[What is needed] Every entry below must be reproduced exactly.

Data extracted from a collection:

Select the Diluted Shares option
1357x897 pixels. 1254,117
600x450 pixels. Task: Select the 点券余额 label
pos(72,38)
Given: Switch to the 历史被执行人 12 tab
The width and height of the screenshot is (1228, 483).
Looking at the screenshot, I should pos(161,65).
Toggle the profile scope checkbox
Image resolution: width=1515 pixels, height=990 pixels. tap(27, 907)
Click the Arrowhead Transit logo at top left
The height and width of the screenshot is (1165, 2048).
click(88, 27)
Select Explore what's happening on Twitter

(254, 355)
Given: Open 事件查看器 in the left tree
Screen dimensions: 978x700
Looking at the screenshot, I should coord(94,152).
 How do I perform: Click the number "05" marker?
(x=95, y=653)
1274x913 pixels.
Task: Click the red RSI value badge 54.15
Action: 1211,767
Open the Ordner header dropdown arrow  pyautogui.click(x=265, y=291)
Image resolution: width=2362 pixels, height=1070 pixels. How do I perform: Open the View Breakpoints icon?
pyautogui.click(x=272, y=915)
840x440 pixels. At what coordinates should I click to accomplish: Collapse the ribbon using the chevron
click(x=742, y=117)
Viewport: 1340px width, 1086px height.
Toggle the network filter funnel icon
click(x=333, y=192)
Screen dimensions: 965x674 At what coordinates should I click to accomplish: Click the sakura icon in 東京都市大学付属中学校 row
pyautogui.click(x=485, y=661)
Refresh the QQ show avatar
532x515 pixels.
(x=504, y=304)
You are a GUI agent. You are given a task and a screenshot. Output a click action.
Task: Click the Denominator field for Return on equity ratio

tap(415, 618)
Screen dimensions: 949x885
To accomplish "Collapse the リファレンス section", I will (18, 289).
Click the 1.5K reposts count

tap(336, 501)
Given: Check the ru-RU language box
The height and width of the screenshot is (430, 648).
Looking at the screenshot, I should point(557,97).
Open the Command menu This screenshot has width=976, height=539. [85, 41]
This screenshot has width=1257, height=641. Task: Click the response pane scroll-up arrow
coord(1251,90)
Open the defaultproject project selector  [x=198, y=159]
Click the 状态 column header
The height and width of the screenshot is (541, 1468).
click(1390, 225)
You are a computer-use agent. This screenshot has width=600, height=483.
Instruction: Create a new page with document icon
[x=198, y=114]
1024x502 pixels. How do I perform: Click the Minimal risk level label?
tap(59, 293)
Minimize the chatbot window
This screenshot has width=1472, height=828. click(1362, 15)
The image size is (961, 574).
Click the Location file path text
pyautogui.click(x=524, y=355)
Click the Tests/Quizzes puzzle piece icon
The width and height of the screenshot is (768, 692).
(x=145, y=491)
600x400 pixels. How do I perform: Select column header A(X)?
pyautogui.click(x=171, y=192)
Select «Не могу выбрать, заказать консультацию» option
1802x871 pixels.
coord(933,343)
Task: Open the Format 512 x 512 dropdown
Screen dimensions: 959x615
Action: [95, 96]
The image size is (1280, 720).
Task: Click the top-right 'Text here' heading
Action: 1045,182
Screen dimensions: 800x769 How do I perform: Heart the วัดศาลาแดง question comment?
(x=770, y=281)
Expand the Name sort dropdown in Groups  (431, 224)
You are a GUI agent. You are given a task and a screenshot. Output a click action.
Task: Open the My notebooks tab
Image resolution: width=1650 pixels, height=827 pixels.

[Answer to this exercise]
Select the Diluted Shares option
1357x897 pixels. 1254,117
600x450 pixels. Task: Select the 点券余额 label
pos(72,38)
Given: Switch to the 历史被执行人 12 tab
The width and height of the screenshot is (1228, 483).
Looking at the screenshot, I should pos(161,65).
Toggle the profile scope checkbox
Image resolution: width=1515 pixels, height=990 pixels. tap(27, 907)
Click the Arrowhead Transit logo at top left
The height and width of the screenshot is (1165, 2048).
click(88, 27)
Select Explore what's happening on Twitter

(254, 355)
Given: Open 事件查看器 in the left tree
Screen dimensions: 978x700
Looking at the screenshot, I should coord(94,152).
 How do I perform: Click the number "05" marker?
(x=95, y=653)
1274x913 pixels.
Task: Click the red RSI value badge 54.15
Action: 1211,767
Open the Ordner header dropdown arrow  pyautogui.click(x=265, y=291)
Image resolution: width=2362 pixels, height=1070 pixels. How do I perform: Open the View Breakpoints icon?
pyautogui.click(x=272, y=915)
840x440 pixels. At what coordinates should I click to accomplish: Collapse the ribbon using the chevron
click(x=742, y=117)
Viewport: 1340px width, 1086px height.
Toggle the network filter funnel icon
click(x=333, y=192)
Screen dimensions: 965x674 At what coordinates should I click to accomplish: Click the sakura icon in 東京都市大学付属中学校 row
pyautogui.click(x=485, y=661)
Refresh the QQ show avatar
532x515 pixels.
(x=504, y=304)
You are a GUI agent. You are given a task and a screenshot. Output a click action.
Task: Click the Denominator field for Return on equity ratio

tap(415, 618)
Screen dimensions: 949x885
To accomplish "Collapse the リファレンス section", I will (18, 289).
Click the 1.5K reposts count

tap(336, 501)
Given: Check the ru-RU language box
The height and width of the screenshot is (430, 648).
Looking at the screenshot, I should point(557,97).
Open the Command menu This screenshot has width=976, height=539. [85, 41]
This screenshot has width=1257, height=641. Task: Click the response pane scroll-up arrow
coord(1251,90)
Open the defaultproject project selector  [x=198, y=159]
Click the 状态 column header
The height and width of the screenshot is (541, 1468).
click(1390, 225)
You are a computer-use agent. This screenshot has width=600, height=483.
Instruction: Create a new page with document icon
[x=198, y=114]
1024x502 pixels. How do I perform: Click the Minimal risk level label?
tap(59, 293)
Minimize the chatbot window
This screenshot has width=1472, height=828. click(1362, 15)
The image size is (961, 574).
Click the Location file path text
pyautogui.click(x=524, y=355)
Click the Tests/Quizzes puzzle piece icon
The width and height of the screenshot is (768, 692).
(x=145, y=491)
600x400 pixels. How do I perform: Select column header A(X)?
pyautogui.click(x=171, y=192)
Select «Не могу выбрать, заказать консультацию» option
1802x871 pixels.
coord(933,343)
Task: Open the Format 512 x 512 dropdown
Screen dimensions: 959x615
Action: [95, 96]
The image size is (1280, 720).
Task: Click the top-right 'Text here' heading
Action: 1045,182
Screen dimensions: 800x769 How do I perform: Heart the วัดศาลาแดง question comment?
(x=770, y=281)
Expand the Name sort dropdown in Groups  (431, 224)
You are a GUI agent. You are given a task and a screenshot. Output a click action.
Task: Open the My notebooks tab
Image resolution: width=1650 pixels, height=827 pixels.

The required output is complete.